I’ve been working on and off with Blinkinlabs’ BlinkyTape and pixels, which means also with their nice little app PatternPaint, which lets you create little light shows to download to their LED strands without all the annoying number-fiddling that is LED images on Arduino.
But when you have an LED strip with controller built in you have a few obvious potential problems. First, each of those LEDs can draw up to 50 milliamps when cranked up full, so about 3 amps for a 60-chip tape. Put the wrong pattern on there, and good luck talking to the controller chip over a standard USB port while it’s trying to draw all that current. Second, you need a really reliable USB protocol that can handle transmitting and receiving data while the microcontroller is running flat out handling the pretty blinky part. Third, some computers’ USB drivers and hardware are rock solid, others (many macs, for instance) are garbage.
So start by splicing extra power connectors onto the back of the blinky tape (extra points for avoiding ground loops) . Then find out that the usb connection still works only a few percent of the time, for various reasons including serial-driver bugs in the version of the Qt framework it’s built with. Here’s where it gets interesting, in the sense of the curse:
The latest version of PatternPaint is supposed to have improvements to the USB stack, including a fixed serial driver and a protocol that is more willing to retry when things go wrong. But the appImage of that latest release segfaults when run on all of the machines I have access to.

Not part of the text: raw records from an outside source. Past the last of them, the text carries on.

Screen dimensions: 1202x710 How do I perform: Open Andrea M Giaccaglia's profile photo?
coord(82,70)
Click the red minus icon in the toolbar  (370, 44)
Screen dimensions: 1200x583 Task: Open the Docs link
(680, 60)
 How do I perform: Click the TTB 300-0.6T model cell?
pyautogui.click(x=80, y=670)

Yes, you read that right. The format that’s supposed to have all the bits and pieces its app depends on nicely built in to a custom file system leads to an executable that segfaults. (But not on all machines, because it wouldn’t have passed its release testing.) So it turns out that appimages do rely on a bunch of libraries in the underlying operating system, and in the couple of years since PatternPaint was actively under development some of those libraries have gone away or moved or been altered in some incompatible way.
So it’s time to start building from source. Download a current version of Qt and fire up the compilation script. No luck. Apparently the dependencies on a previous version were real. (or not, as we will later see) The version specified by the Blinkinlabs instructions isn’t even on the list of recently-obsolete versions you can download, but it is in the Qt archives.
Still no luck. But a few searches on the error messages tell me that some libraries that used to be present by default in Debian/Ubuntu are no longer present in recent versions, hence also not in the debian-derived BunsenLabs OS that I’m using here (because it’s what we’ve got at the school where I hope to deploy this insanity at some point.) Download the right version of mesa-dev and jasper, and try again. Still a failure. Turns out I’m supposed to have installed linuxdeployqt in the same directory as I’m compiling from.
So now everything chugs through endless pages of messages, and success is announced! I even get the request to post my appimage so that everyone else can use it. But no. right after that there’s an error message that tar cannot stat something for some reason and the whole process has failed. And the only way to figure it out is to start digging into the guts of the linuxdeployqt appimage or its source.
I’m about to declare defeat — or at least post an issue — when I decide to look into the build directory and see if I can at least figure out what tar was trying to package up. There’s a PattenrPaint.blah.blah.tar that’s empty — sad! — and there’s a file called PatternPaint.2.4.1.blahblah.appimage.
What the heck. Yes, I click on it and it’s a perfectly good appimage. Doesn’t segfault, brings up the splash screen. Talks to blinkytape on machines where the previous version wouldn’t. I have what I need, I just have this really uncomfortable feeling that that final error message is really supposed to mean something and I should find out what.